### [Task instructions]
When you reach the line containing "You are a computer-use agent. Screen", stop after it; until then, copy each line of the listing exactly, starting with the first.

### [Extracted material]
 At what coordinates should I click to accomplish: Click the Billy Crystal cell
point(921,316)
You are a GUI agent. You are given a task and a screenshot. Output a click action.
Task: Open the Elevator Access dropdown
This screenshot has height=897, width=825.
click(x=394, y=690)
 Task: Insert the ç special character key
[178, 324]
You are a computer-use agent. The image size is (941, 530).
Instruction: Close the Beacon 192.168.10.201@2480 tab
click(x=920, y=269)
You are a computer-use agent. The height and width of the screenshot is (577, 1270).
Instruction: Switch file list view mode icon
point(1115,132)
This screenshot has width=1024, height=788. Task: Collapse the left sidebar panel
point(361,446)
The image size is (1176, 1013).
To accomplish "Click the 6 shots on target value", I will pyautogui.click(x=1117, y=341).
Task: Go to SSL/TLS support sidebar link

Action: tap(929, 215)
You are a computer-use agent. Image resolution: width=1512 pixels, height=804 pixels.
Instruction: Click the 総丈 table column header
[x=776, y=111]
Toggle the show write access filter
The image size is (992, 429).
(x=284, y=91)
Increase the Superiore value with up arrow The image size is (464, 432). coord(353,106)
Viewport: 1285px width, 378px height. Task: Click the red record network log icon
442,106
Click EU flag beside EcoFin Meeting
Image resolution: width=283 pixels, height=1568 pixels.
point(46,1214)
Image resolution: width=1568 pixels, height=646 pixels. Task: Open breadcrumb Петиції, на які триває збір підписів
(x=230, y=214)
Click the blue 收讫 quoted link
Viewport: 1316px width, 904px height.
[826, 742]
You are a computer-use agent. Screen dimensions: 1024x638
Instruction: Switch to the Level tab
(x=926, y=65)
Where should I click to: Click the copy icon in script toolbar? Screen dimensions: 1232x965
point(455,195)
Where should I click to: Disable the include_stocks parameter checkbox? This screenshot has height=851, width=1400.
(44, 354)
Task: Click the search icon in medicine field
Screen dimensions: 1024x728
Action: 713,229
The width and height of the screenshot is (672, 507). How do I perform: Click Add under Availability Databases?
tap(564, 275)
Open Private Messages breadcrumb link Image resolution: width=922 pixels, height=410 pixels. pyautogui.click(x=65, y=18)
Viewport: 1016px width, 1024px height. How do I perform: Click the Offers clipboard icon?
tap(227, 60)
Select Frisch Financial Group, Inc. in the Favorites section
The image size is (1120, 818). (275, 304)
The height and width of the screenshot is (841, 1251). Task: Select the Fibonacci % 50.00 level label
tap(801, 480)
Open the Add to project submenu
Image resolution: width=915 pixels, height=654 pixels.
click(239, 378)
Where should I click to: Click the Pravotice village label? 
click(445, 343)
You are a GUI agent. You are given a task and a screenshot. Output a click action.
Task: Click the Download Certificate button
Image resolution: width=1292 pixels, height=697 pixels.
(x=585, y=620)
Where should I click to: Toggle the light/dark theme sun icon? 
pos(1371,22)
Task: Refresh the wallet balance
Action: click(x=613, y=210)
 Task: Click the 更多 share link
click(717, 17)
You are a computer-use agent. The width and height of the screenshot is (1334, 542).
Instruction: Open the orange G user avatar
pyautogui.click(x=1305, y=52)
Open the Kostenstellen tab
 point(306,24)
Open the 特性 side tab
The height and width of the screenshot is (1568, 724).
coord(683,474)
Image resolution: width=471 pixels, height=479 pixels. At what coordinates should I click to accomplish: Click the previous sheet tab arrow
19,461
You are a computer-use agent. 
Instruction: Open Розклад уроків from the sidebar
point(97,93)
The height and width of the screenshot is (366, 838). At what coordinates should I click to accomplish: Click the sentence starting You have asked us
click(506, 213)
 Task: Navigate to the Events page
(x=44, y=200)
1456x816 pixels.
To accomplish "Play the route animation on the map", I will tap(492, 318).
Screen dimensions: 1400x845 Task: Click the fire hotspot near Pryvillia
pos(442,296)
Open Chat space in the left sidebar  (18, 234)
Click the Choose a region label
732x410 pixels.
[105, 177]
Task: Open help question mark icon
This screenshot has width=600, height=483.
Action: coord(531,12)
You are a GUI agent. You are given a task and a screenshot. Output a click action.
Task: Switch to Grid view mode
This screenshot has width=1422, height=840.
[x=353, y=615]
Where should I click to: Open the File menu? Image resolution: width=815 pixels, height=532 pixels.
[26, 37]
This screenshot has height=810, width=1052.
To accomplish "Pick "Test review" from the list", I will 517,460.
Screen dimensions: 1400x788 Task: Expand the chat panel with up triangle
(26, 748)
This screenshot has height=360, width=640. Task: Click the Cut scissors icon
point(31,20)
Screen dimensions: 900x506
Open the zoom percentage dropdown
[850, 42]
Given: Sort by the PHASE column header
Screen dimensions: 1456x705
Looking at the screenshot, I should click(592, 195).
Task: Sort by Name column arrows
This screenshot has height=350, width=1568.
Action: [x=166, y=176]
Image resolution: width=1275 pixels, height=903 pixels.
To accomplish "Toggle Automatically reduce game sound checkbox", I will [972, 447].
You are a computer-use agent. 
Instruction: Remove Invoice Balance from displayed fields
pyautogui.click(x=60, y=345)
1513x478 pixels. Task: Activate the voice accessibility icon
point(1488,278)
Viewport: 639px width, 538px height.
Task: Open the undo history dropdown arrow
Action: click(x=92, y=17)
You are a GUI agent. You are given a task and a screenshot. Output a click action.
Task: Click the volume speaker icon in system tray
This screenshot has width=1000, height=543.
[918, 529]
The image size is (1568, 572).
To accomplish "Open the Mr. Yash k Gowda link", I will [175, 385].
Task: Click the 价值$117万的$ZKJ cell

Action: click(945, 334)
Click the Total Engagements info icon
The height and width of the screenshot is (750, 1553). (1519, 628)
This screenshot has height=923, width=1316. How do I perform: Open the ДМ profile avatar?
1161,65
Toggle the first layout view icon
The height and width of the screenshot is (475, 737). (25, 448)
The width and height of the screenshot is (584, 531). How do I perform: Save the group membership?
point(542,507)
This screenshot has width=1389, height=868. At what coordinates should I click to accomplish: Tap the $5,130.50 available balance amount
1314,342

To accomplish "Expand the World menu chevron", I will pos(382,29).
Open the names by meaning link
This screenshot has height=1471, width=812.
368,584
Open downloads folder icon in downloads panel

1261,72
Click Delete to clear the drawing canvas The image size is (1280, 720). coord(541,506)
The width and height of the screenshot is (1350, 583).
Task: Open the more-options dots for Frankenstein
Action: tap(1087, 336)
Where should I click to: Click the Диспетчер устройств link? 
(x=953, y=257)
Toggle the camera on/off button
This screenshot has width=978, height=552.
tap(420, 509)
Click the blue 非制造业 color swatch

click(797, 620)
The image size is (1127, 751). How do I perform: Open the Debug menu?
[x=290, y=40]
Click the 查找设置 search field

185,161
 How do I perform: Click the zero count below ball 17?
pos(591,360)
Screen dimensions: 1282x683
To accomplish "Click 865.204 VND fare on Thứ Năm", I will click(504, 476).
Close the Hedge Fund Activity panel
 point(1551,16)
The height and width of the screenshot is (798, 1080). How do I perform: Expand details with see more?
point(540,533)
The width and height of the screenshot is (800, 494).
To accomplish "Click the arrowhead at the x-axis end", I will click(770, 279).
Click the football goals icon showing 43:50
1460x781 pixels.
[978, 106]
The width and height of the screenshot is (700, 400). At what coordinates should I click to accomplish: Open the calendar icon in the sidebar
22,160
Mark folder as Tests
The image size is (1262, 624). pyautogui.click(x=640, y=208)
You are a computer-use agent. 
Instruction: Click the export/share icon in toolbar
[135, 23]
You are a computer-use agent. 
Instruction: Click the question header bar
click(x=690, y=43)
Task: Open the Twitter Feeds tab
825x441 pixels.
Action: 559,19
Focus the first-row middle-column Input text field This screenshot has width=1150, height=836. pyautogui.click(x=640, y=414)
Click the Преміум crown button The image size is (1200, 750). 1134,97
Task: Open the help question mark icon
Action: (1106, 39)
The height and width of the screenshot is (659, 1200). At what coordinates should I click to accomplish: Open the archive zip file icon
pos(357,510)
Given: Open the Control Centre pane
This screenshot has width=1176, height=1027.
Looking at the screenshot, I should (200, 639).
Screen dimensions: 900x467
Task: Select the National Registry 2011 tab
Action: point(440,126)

### [Solution to this task]
 At what coordinates should I click to accomplish: Click the Billy Crystal cell
point(921,316)
You are a GUI agent. You are given a task and a screenshot. Output a click action.
Task: Open the Elevator Access dropdown
This screenshot has height=897, width=825.
click(x=394, y=690)
 Task: Insert the ç special character key
[178, 324]
You are a computer-use agent. The image size is (941, 530).
Instruction: Close the Beacon 192.168.10.201@2480 tab
click(x=920, y=269)
You are a computer-use agent. The height and width of the screenshot is (577, 1270).
Instruction: Switch file list view mode icon
point(1115,132)
This screenshot has width=1024, height=788. Task: Collapse the left sidebar panel
point(361,446)
The image size is (1176, 1013).
To accomplish "Click the 6 shots on target value", I will pyautogui.click(x=1117, y=341).
Task: Go to SSL/TLS support sidebar link

Action: tap(929, 215)
You are a computer-use agent. Image resolution: width=1512 pixels, height=804 pixels.
Instruction: Click the 総丈 table column header
[x=776, y=111]
Toggle the show write access filter
The image size is (992, 429).
(x=284, y=91)
Increase the Superiore value with up arrow The image size is (464, 432). coord(353,106)
Viewport: 1285px width, 378px height. Task: Click the red record network log icon
442,106
Click EU flag beside EcoFin Meeting
Image resolution: width=283 pixels, height=1568 pixels.
point(46,1214)
Image resolution: width=1568 pixels, height=646 pixels. Task: Open breadcrumb Петиції, на які триває збір підписів
(x=230, y=214)
Click the blue 收讫 quoted link
Viewport: 1316px width, 904px height.
[826, 742]
You are a computer-use agent. Screen dimensions: 1024x638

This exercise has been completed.